### What you need to do
1. Copy the passage of the Opee awards press release from "The awards, announced" to "have been given." word for word.
2. Write the next part of the press release on the Opee awards, continuing after its final sentence.

### Extract to read
· · · · · · ·

FOR IMMEDIATE RELEASE
Contact: Bill Lueders (608) 669-4712
March 8, 2016
Wisconsin Freedom of Information Council names “Opee” winners
Wisconsin’s Republican attorney general and a key GOP lawmaker are among the recipients, good and bad, of the 2015-16 Openness Awards, or Opees, bestowed annually by the Wisconsin Freedom of Information Council.
The awards, announced in advance of national Sunshine Week (sunshineweek.org), March 13-19, recognize extraordinary achievement in the cause of open government. It is the tenth consecutive year that the awards have been given.
“In 2015, we saw shocking attacks on the state’s traditions of open government,” said Bill Lueders, council president. “And while we are pleased to be able to recognize a few heroes, it is profoundly dismaying that we had so many zeroes to consider in rating assaults on transparency.”
Besides a cowardly attempt by lawmakers to gut the state’s open records law in early July, lawmakers acted to reduce transparency in campaign finance reports and Gov. Scott Walker’s administration embraced extra-legal interpretations of statutory language to justify shutting down records access.
“If not for the loud and clear opposition of Wisconsin residents from across the political spectrum, we would have lost much more ground than we did,” said Lueders, noting the changes forced by public reaction to the July proposals and to a new, immediately abused change in the definition of “transitory records.”
The Wisconsin Freedom of Information Council is a nonpartisan group that seeks to promote open government. It consists of about two dozen members representing media and other public interests. Sponsoring organizations include the Wisconsin Newspaper Association, Wisconsin Broadcasters Association, Wisconsin Associated Press, Wisconsin News Photographers and the Madison Chapter of the Society of Professional Journalists.

· · · · · · ·

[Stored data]
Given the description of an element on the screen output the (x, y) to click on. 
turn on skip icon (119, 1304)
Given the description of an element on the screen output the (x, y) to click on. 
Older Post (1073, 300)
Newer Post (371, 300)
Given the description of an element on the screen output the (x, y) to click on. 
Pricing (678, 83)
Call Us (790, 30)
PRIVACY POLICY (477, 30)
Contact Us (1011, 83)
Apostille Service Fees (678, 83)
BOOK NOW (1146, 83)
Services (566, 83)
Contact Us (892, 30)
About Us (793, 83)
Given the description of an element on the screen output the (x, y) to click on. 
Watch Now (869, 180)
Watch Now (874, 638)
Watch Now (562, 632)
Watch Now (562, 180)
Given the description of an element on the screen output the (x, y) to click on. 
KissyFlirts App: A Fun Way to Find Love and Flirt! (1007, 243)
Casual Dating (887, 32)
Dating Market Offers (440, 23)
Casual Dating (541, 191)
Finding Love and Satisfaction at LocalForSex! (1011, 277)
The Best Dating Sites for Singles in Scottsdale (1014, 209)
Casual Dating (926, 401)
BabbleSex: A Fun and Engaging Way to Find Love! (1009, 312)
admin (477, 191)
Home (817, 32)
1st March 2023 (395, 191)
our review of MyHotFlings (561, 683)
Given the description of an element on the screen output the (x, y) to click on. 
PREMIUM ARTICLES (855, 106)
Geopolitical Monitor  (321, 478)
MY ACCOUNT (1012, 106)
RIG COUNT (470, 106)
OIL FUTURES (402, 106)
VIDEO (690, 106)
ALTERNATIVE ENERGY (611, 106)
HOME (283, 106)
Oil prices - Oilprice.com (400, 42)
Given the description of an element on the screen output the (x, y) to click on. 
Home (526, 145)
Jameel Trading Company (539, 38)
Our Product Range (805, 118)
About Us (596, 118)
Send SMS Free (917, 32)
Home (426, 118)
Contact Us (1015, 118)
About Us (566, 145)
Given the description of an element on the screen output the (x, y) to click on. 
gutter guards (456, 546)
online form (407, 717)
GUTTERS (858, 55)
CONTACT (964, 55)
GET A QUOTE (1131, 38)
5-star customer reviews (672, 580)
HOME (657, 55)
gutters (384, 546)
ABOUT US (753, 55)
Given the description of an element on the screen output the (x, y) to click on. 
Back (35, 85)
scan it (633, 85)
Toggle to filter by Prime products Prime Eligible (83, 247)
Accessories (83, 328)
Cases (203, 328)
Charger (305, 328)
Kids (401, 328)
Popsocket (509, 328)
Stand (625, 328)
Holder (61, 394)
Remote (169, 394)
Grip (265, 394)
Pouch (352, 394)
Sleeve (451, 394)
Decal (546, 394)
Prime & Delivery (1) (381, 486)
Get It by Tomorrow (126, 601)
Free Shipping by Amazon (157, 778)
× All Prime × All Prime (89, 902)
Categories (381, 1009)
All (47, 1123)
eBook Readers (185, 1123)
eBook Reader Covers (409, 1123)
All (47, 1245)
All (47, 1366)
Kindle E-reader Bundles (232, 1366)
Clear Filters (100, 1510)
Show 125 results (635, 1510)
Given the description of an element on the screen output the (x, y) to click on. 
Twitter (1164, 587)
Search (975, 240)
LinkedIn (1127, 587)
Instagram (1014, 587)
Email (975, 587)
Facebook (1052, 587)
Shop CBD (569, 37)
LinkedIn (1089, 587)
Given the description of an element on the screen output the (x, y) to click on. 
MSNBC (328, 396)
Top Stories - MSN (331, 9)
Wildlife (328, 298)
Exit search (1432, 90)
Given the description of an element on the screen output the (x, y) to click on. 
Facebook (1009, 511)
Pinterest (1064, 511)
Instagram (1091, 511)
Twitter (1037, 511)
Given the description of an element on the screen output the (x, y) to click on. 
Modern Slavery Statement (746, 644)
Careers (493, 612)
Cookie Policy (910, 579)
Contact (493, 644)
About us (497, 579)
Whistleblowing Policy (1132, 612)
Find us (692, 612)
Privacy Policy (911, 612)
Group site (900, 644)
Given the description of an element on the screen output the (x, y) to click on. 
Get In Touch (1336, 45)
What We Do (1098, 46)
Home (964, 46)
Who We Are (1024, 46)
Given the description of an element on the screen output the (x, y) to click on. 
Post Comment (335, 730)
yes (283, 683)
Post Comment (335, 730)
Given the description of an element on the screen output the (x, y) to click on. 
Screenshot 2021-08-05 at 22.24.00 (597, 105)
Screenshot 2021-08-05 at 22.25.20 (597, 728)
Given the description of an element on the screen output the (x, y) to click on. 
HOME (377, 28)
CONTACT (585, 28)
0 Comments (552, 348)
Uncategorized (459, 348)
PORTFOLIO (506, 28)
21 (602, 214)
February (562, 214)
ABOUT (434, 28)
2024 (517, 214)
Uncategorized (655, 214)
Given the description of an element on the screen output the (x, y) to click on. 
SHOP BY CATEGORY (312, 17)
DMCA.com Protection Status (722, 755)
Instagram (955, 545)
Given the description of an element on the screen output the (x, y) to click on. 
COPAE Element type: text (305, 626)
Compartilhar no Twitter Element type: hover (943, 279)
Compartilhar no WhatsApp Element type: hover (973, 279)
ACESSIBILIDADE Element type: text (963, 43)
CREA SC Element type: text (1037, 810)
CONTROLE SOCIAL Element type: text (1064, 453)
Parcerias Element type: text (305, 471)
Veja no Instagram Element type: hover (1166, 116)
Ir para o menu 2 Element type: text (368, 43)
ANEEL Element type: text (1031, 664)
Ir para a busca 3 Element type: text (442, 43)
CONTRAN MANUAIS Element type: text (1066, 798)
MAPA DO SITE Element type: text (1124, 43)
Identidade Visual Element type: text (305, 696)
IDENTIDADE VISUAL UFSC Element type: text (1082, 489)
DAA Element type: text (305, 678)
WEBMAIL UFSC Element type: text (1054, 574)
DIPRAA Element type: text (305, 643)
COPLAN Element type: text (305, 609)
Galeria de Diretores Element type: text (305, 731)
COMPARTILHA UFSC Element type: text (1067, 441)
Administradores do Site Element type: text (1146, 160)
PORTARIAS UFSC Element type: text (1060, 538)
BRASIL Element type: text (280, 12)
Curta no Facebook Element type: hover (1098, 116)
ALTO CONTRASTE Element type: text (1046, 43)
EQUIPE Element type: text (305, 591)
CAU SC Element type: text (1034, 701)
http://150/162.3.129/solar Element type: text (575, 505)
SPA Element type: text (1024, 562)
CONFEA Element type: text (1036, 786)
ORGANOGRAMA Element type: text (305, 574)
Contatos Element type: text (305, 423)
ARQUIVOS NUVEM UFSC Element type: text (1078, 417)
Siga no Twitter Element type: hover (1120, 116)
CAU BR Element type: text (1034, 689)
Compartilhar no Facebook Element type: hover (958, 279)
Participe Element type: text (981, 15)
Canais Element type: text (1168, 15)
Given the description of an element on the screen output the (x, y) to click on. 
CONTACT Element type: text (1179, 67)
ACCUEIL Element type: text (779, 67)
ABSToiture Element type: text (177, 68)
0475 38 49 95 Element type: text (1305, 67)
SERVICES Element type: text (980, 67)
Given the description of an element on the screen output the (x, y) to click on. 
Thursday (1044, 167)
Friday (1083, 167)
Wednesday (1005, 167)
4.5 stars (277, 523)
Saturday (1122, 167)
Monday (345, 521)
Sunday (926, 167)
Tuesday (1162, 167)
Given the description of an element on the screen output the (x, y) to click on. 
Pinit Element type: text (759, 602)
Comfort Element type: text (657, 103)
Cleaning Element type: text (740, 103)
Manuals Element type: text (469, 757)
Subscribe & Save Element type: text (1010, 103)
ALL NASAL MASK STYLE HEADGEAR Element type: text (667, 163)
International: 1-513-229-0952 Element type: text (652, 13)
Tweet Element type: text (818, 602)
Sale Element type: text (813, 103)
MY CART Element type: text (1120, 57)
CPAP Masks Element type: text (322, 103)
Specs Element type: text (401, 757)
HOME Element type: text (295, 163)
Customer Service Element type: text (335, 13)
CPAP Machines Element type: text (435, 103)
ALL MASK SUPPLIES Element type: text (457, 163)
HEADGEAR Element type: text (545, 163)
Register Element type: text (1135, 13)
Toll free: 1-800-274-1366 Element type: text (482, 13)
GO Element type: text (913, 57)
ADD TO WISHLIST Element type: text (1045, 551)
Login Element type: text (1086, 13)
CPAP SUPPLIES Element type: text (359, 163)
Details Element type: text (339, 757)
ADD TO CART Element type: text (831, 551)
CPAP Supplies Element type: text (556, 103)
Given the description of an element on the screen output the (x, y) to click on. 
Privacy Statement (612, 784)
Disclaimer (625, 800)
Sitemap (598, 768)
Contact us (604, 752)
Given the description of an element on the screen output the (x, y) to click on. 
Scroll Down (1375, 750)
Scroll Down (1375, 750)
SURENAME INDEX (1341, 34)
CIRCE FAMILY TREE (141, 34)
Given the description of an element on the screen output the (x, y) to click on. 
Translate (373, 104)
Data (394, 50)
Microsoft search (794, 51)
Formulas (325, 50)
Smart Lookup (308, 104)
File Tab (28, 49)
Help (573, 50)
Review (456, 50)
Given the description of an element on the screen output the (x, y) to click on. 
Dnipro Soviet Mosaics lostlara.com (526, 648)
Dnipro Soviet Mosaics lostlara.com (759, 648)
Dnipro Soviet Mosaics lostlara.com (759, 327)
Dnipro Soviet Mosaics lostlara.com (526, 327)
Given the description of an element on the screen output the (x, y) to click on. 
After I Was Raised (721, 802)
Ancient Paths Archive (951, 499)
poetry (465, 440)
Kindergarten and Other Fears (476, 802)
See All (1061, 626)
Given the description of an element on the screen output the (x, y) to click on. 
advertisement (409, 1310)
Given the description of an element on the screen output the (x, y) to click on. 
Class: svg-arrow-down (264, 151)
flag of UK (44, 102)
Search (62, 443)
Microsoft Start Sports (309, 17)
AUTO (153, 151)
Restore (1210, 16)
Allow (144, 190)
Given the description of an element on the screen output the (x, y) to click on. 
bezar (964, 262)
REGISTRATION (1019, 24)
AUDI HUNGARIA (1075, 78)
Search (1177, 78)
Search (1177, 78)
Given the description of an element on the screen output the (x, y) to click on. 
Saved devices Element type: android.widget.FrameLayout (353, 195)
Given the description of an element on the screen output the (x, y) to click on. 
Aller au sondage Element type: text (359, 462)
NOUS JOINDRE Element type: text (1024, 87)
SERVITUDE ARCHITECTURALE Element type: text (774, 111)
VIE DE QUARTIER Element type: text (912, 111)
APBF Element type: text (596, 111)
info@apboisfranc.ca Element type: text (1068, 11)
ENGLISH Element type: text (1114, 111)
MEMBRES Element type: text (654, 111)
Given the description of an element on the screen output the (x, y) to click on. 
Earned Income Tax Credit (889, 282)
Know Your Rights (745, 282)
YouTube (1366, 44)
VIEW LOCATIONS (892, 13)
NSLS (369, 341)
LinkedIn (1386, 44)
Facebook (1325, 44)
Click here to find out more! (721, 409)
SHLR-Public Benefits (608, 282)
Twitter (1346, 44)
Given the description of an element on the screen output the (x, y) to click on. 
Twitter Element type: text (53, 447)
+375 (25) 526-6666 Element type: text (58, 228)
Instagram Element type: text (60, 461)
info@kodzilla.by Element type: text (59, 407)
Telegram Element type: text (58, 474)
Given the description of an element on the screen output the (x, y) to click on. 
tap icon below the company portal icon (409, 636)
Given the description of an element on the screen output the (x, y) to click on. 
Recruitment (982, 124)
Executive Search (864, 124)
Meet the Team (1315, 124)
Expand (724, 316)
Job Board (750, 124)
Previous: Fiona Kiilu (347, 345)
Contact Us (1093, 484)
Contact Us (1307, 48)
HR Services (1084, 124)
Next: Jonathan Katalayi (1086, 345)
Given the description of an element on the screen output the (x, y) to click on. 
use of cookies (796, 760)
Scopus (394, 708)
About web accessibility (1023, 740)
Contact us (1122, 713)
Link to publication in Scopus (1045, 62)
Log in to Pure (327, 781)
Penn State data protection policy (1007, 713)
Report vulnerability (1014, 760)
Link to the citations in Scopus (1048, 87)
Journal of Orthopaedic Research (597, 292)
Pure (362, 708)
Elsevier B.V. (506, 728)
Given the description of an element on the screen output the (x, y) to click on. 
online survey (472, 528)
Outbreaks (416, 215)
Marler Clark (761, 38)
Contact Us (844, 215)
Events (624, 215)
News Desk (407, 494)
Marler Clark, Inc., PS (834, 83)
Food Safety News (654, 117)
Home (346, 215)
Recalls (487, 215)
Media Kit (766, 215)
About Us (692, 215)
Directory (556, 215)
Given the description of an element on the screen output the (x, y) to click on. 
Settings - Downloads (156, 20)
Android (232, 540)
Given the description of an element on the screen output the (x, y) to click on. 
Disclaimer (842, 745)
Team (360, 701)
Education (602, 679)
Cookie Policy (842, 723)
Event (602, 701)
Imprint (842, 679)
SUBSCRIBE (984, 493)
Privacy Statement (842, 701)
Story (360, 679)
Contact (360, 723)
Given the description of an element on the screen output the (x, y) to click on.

· · · · · · ·

### Answer set
1.
The awards, announced in advance of national Sunshine Week (sunshineweek.org), March 13-19, recognize extraordinary achievement in the cause of open government. It is the tenth consecutive year that the awards have been given.

2.
The winners will be invited to receive their awards at the sixth annual Wisconsin Watchdog Awards Dinner in Madison on Wednesday, April 20. The event is presented jointly by the Wisconsin Center for Investigative Journalism,Wisconsin Freedom of Information Council and the Madison Pro Chapter of the Society of Professional Journalists.
Awards are being given this year to institutions and individuals in six categories. The winners are:
Political Openness Award (“Popee”): Brad Schimel. Wisconsin’s Republican attorney general offered strong public opposition to the Legislature’s attack on the open records law, and helped affirm the value of open government at a summit he organized. Schimel’s new Office of Open Government has also led by example in setting out to improve its response time to records requests. The Council doesn’t agree with the AG on everything, but is pleased with how seriously he takes his statutory role to interpret and enforce the state’s openness laws.
Media Openness Award (“Mopee”): George Stanley and the Milwaukee Journal Sentinel.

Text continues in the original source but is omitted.